La extensión y tono dependen del destinatario. Pero siempre usa una lengua elegante y clara, fiel al “buen gusto” del castellano del siglo XVI; como distintivo, largos párrafos y una sintaxis impecable. Aparecen interesantes elementos de la sociabilidad de su mundo, entre negocios y el ocio privado, así como sus gustos individuales, desde la gastronomía o el mobiliario a la vestimenta, que analizo en mi Estudio Preliminar.

¿Qué relación real tuvo con Napoleón Bonaparte?

Se conocieron negociando en Italia en 1796, cuando Azara definió al general como “uno de aquellos ingenios privilegiados que la naturaleza produce muy de tarde en tarde”. Bonaparte le dispensó un afecto constante: apenas llegado de Egipto en 1799, le pidió consejo antes del golpe de Brumario; le sostuvo luego en su difíciles relaciones con Godoy; y al fallecer, le tributó un solemne funeral.

¿Qué pasó con sus colecciones, con sus numerosas pertenencias?

Sus bustos de filósofos griegos, regalados a Carlos IV, se encuentran en Aranjuez en la Real Casa del Labrador; el de Alejandro Magno del Louvre lo ofreció a Bonaparte.

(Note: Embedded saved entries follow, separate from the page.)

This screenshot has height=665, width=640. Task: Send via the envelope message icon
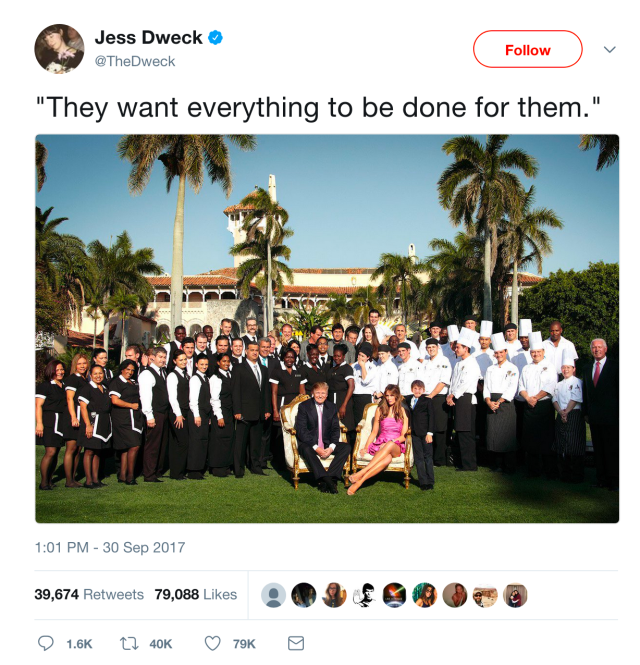(x=296, y=643)
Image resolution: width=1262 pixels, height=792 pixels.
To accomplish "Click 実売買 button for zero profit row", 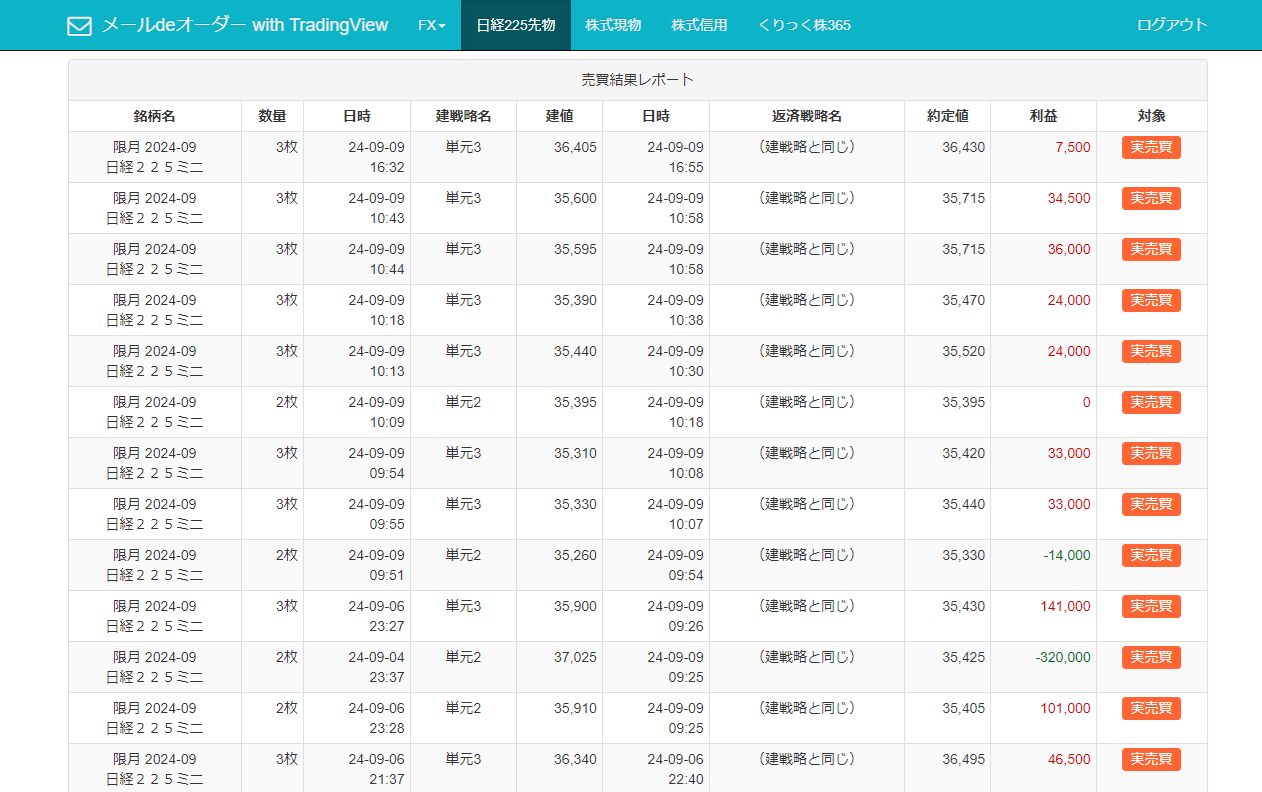I will 1151,403.
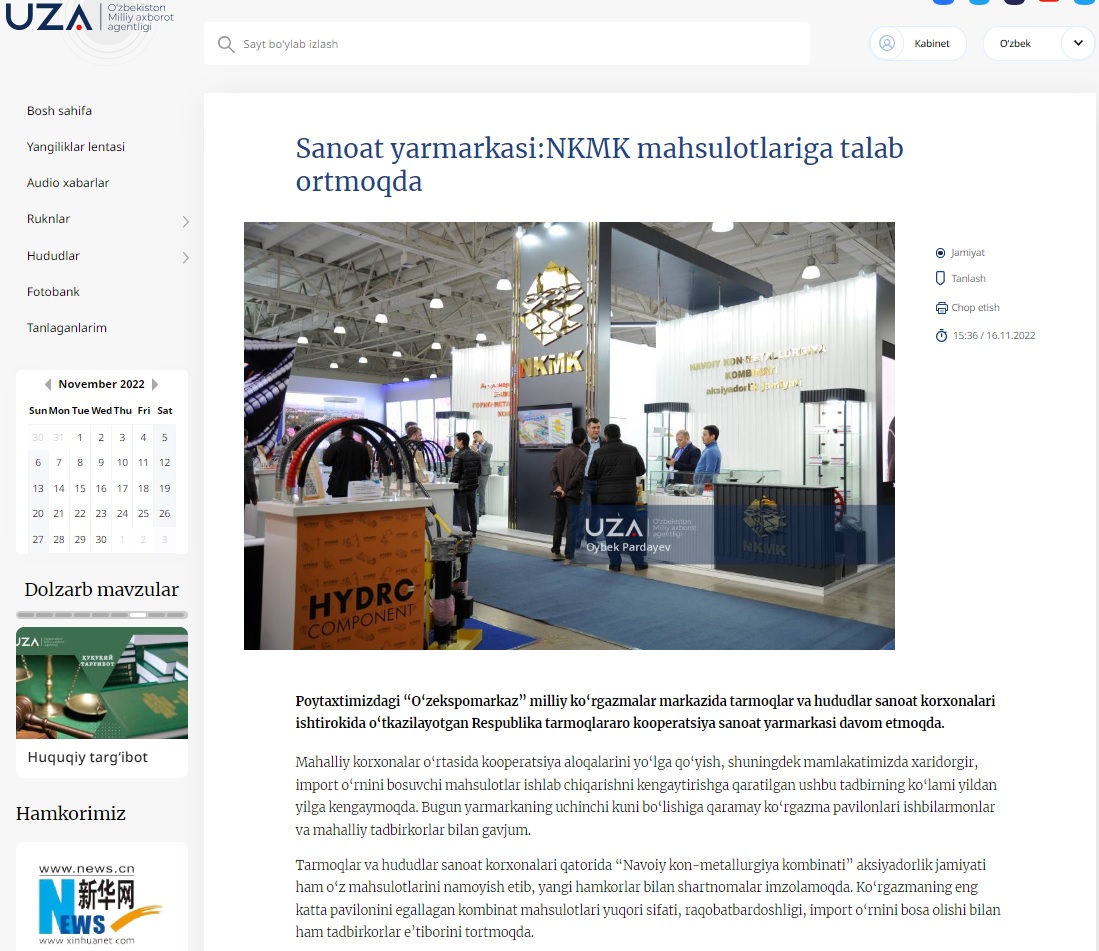Open the O'zbek language dropdown
This screenshot has height=951, width=1099.
click(x=1078, y=43)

La biblioteca fue subastada a su muerte en Roma. Los cuadros los heredó su familia. Sus camafeos y piedras talladas, ambicionados por Josefina y María Luisa de Parma, los adquirió ésta a su hermano Félix pero nunca los pagó. Y sus muebles los intentó vender en vano a sus sucesores en las Embajadas.

Resulta singular su condición de soltero. Sin embargo, se le atribuyeron amoríos…

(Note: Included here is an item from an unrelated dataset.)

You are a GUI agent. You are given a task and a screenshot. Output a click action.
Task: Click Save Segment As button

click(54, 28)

Entre su generación ilustrada abundaron los solteros o los que se casaron en una edad tardía, poco preocupados en formar una familia. Azara mismo participaba de los chismes que circulaban entre el grand monde; y a él, aunque lo negó, se le relacionó con la princesa Santacroce, dama casada de quien era acompañante y de cuya hija Anna se le atribuyó la paternidad.   

Cuéntanos la relación con su hermano el naturalista, explorador e ingeniero Félix de Azara.

Entonces José Nicolás era el hermano conocido. Promovió las edición de las obras de Félix; con quien se relacionó por cartas, ahora perdidas, pues se habían visto una sola vez en Barcelona en 1776. Se reencontraron en París en 1802 y convivieron hasta la muerte del diplomático en enero de 1804.  

Para cerrar: ¿qué significa Maella en tu vida, qué te sugiere, que te evoca…?

Maella es la tierra, los padres y el anclaje en el mundo, yo que he vivido en el extranjero y ahora en Tarragona. Es también es el catalán materno, que tanto cuesta defender en Aragón, aun con argumentos filológicos o invocando la necesaria dignidad e igualdad cultural de cualquier lengua por pequeña que sea.

 

Epistolario (1784-1804). José Nicolás de Azara. Edición de María Dolores Gimeno Puyol. Editorial Castalia, Instituto de Estudios Altoaragoneses e Institución Fernando el Católico. Madrid, 2010. CCXXII + 1442 páginas.